_The task_
Please restate every record below word for word.

_Material supplied_
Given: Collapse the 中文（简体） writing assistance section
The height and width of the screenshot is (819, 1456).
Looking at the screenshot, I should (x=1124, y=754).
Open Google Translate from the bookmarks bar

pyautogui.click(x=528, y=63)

_Exercise answer_
Given: Collapse the 中文（简体） writing assistance section
The height and width of the screenshot is (819, 1456).
Looking at the screenshot, I should (x=1124, y=754).
Open Google Translate from the bookmarks bar

pyautogui.click(x=528, y=63)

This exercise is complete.